Al via nei Comuni del Lazio entro il 2020

redazione mercoledì 28 novembre 2018
raccolta differenziata
LAZIO - La Giunta regionale ha approvato il Bando per l'introduzione della Tariffazione puntuale dei rifiuti (TARIP) nei Comuni del Lazio entro il 2020: il provvedimento prevede uno stanziamento di due milioni di euro e punta a incentivare la riduzione della produzione di rifiuti urbani e la crescita della raccolta differenziata attraverso un maggiore riciclo delle varie tipologie di scarti.

La Tarip si fonda sul criterio della minimizzazione dei rifiuti e sul principio dell'equità: non sarà più calcolata sulla base della superficie dell'abitazione e del numero dei componenti familiari, ma sarà definita, oltre ad una quota fissa, secondo la quantità dei rifiuti prodotti.

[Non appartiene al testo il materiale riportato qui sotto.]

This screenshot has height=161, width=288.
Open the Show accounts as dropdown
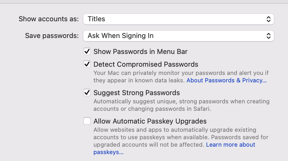[x=178, y=19]
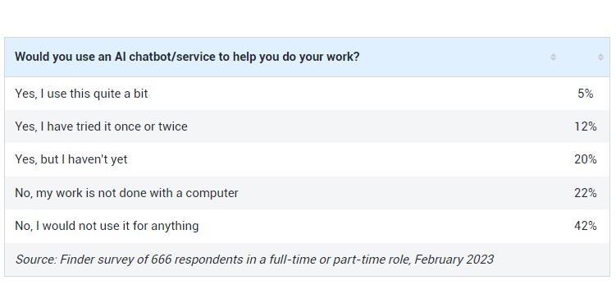Viewport: 616px width, 308px height.
Task: Click the table header question text
Action: pos(187,57)
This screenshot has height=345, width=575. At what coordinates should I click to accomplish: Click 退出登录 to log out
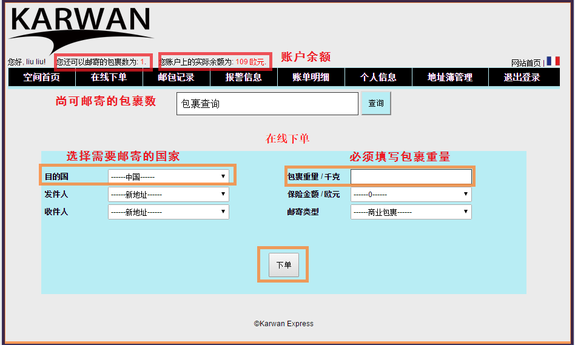point(522,77)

Dopo l'approvazione delle linee guida della Tarip nella commissione regionale competente e il nuovo passaggio in Giunta, nei prossimi giorni si procederà con la pubblicazione del bando.

"Vogliamo promuovere un nuovo modello di gestione dei rifiuti con l'obiettivo di giungere a un piano tariffario basato su sconti e agevolazioni per gli utenti che produrranno meno rifiuti: il primo bando regionale con un investimento di circa 2 milioni di euro destinato ai Comuni del Lazio favorirà l'acquisto di sistemi, strumenti e tecnologie utili a tracciare il ciclo dei rifiuti".

Così Massimiliano Valeriani, assessore al Ciclo dei Rifiuti.